▼

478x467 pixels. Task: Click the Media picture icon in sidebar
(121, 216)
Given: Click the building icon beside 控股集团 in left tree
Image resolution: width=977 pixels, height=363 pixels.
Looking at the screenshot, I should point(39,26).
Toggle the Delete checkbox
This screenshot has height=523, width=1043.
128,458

▲

## WHAT TO PRODUCE
Please write out the lines that run from the one with "Image resolution: width=977" to the end of the records, both included, exactly as they appear.

## OUTPUT BELOW
Image resolution: width=977 pixels, height=363 pixels.
Looking at the screenshot, I should point(39,26).
Toggle the Delete checkbox
This screenshot has height=523, width=1043.
128,458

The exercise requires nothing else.